Le grand réseau millimétrique/submillimétrique de l'Atacama (ALMA), plus grand radiotélescope de la planète, dans le désert du même nom, dans le nord du Chili, aura bientôt un cerveau neuf.
Au cours des 5 prochaines années, le Centre de recherche Herzberg en astronomie et en astrophysique du Conseil national de recherches du Canada (CNRC) s'alliera au National Radio Astronomy Observatory (NRAO) de la National Science Foundation (NSF) des États-Unis, à l'Observatoire Haystack du Massachusetts Institute of Technology (MIT) et à un partenaire de l'industrie canadienne pour mettre à niveau le « cerveau » de l'ALMA, c'est-à-dire son corrélateur central. Ce système indispensable combine les données des 66 antennes massives du radiotélescope pour produire une image de haute résolution des nuages de poussière et de gaz à l'origine des galaxies, des étoiles, des planètes et de la vie proprement dite.
Le conseil d'administration de l'ALMA vient de donner le feu vert au plan dressé par le CNRC, le NRAO et l'Observatoire Haystack du MIT pour procéder à la première mise à niveau majeure du corrélateur central depuis que les observations ont débuté, en 2011. Une importante part des 33 millions de dollars américains réservés au projet ira à l'industrie canadienne qui bâtira le matériel et le programmera.
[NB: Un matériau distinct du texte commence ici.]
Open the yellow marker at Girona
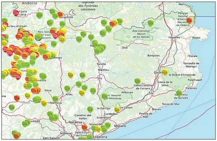Image resolution: width=217 pixels, height=141 pixels. (165, 72)
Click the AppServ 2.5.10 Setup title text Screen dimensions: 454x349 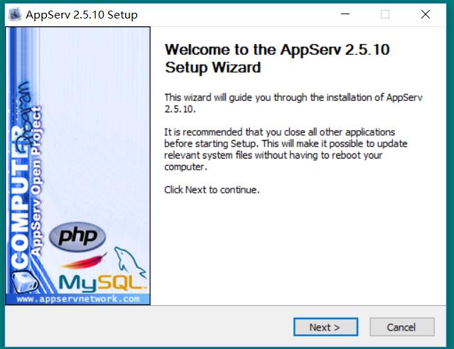82,15
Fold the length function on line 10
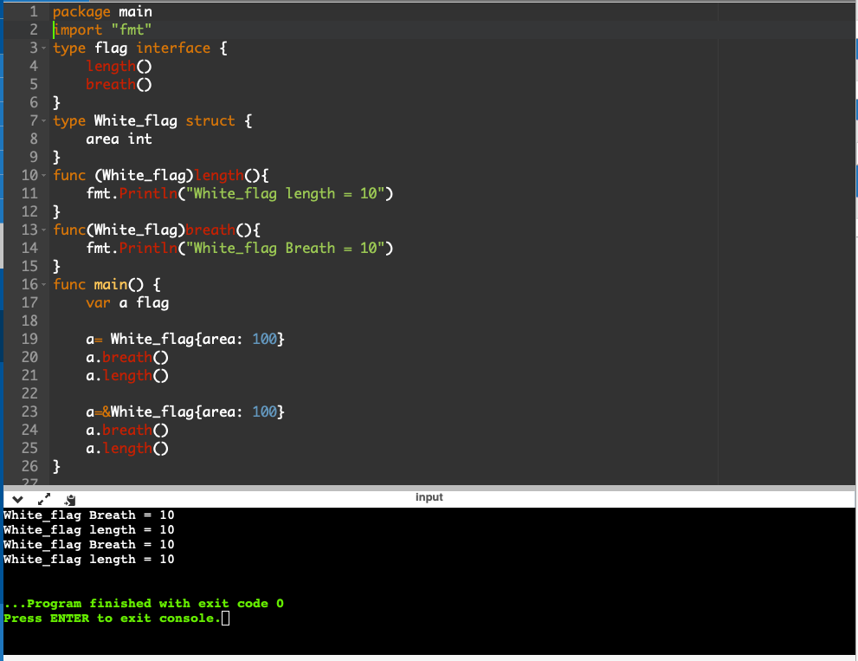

Le nouveau corrélateur joue un rôle capital dans une initiative plus ambitieuse encore : la feuille de route ALMA2030 de 100 millions de dollars américains qui accroîtra la sensibilité du télescope aux largeurs de bande (l'initiative WSU). Les corrélateurs actuels de l'ALMA figurent parmi les superordinateurs les plus rapides de la planète. Au cours des 10 prochaines années, cette mise à niveau en doublera et éventuellement quadruplera la rapidité globale d'observation. Dans certains cas, le nouveau corrélateur central accélérera les observations par un facteur de 52.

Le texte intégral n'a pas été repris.